THE CELLAR
Classical Method
The Martinotti Method
Sur Lie Method
Ancestral Method
Classical Method
BOTTLING: the basic wine, traditionally defined as cuvée, is bottled with the addition of selected yeasts, sugar and nutritional nitrogenous substances. It is then capped with a metal crown cap.
CAPTURING THE SPARKLE (OR REFERMENTATION): The bottles are now put away in a horizontal position during which a second fermentation takes place lasting around 40 days. During this period, the yeasts transform the sugars into alcohol (increasing the alcoholic degree) and carbon dioxide (creating pressure within the glass bottle). These yeasts must have special characteristics in order to react inside a liquid which is already rich in alcohol, at low temperatures and under increasing pressure.
AGING: Once fermentation has concluded, the lifeless yeasts deposit within the bottle and rest on each other for a long time thereby giving the sparkling wine the fragrance and flavour which are typical of the Classical method. This process lasts anywhere from fifteen months up to ten or more years, under a constant and low temperature.
UNLOADING: While the wine is aging, some winemakers unload the bottles, in other words they are taken down from where they are resting (pallets or shelves) and the bottle shaken in order to create further contact between the wine and the yeasts.

→ **JOBS**
1. Quote the Classical method text word for word, starting at "CAPTURING THE SPARKLE" and ending at "and low temperature.".
2. Extend the Classical method text, picking up after its last sentence.
The data that comes after this text is separate material.

→ **DATA**
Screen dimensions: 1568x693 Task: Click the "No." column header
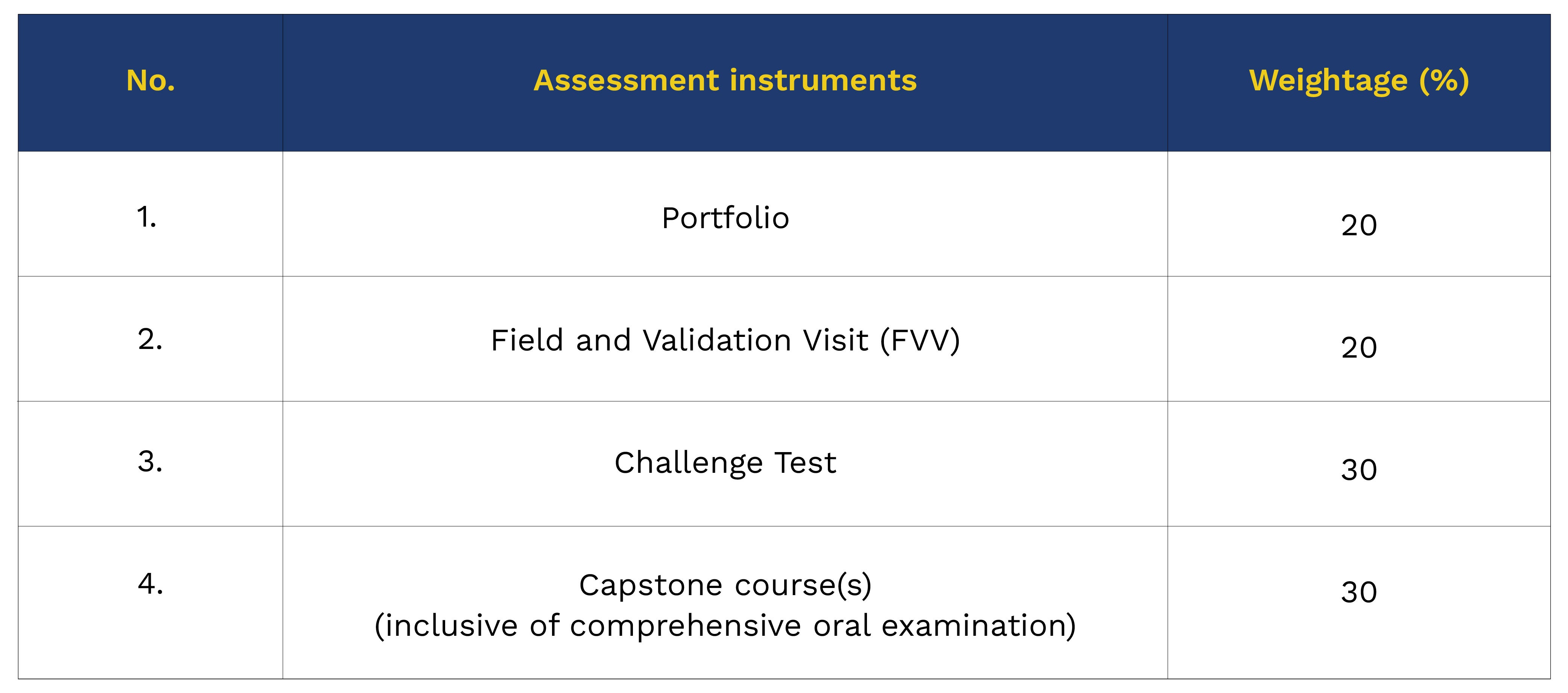click(x=151, y=81)
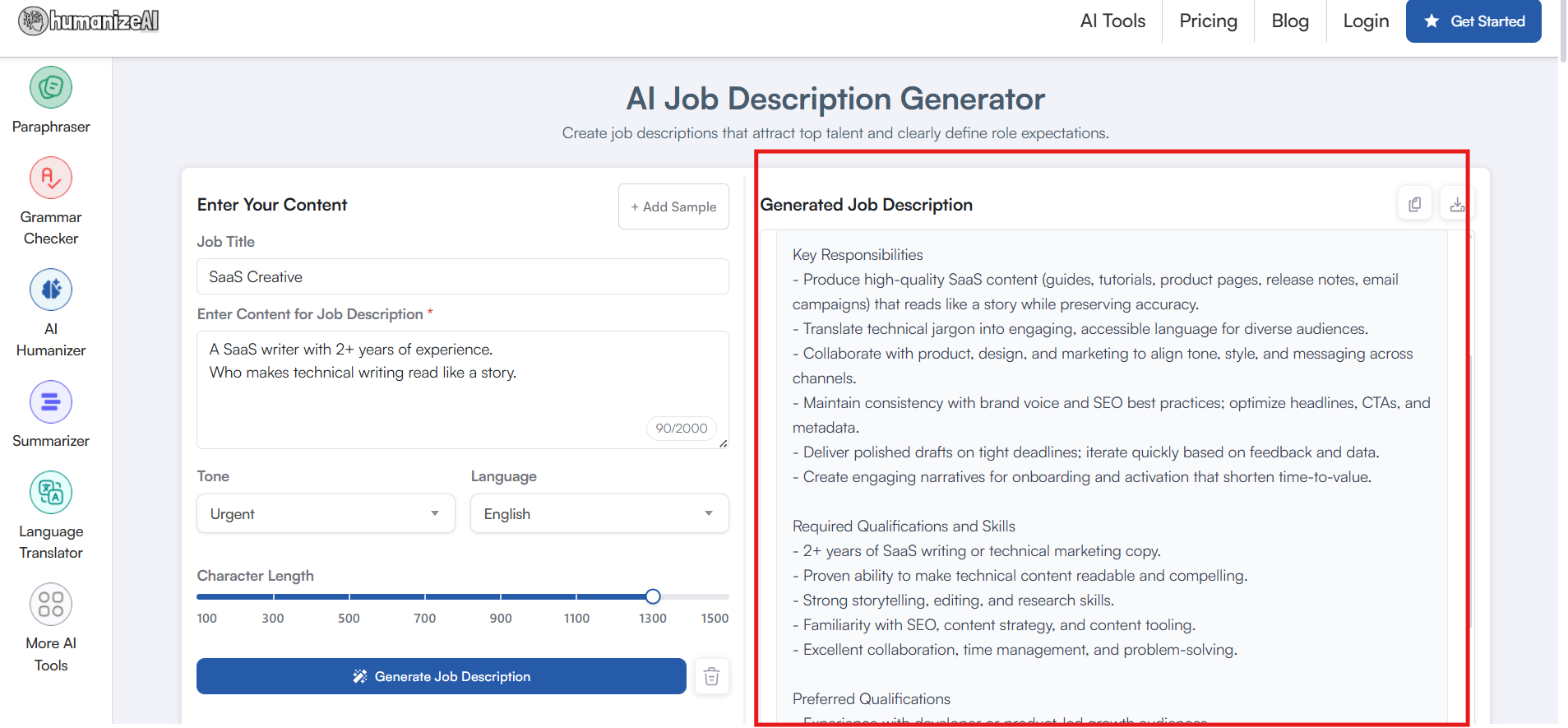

→ **EXPECTED ANSWERS**
1.
CAPTURING THE SPARKLE (OR REFERMENTATION): The bottles are now put away in a horizontal position during which a second fermentation takes place lasting around 40 days. During this period, the yeasts transform the sugars into alcohol (increasing the alcoholic degree) and carbon dioxide (creating pressure within the glass bottle). These yeasts must have special characteristics in order to react inside a liquid which is already rich in alcohol, at low temperatures and under increasing pressure.
AGING: Once fermentation has concluded, the lifeless yeasts deposit within the bottle and rest on each other for a long time thereby giving the sparkling wine the fragrance and flavour which are typical of the Classical method. This process lasts anywhere from fifteen months up to ten or more years, under a constant and low temperature.

2.
REMOIGE: Once aging has concluded, the bottles are placed on special stands called pupitre, in a position which is almost vertical. This favours the yeast sediments to collect in the neck of the bottle. This can happen only if the cellarman carries out remoige repeatedly (rotations of the bottle on itself). Remoige can also be done by using special machinery.
DISGORGEMENT: The sediments that are now in the neck of the bottle must be removed. To do so, the neck must be frozen and the deposits of yeast are removed by taking of the cap and allowing the pressure inside the bottle to push the block of ice from within.
DOSING: When disgorgement is carried out, not only do the frozen yeast sediments come out but so does some of the wine. The bottles are immediately topped off with “liqueur d’expédition”, a mix which each winemaker has his own recipe for, composed mainly of older sparkling wine, brandy and/or brown sugar in order to soften the flavour of the wine.
CAPPING: The bottle is sealed with a classical cork stopper covered by a metal wine cage or muselete and left to rest a few more months before being placed on the market.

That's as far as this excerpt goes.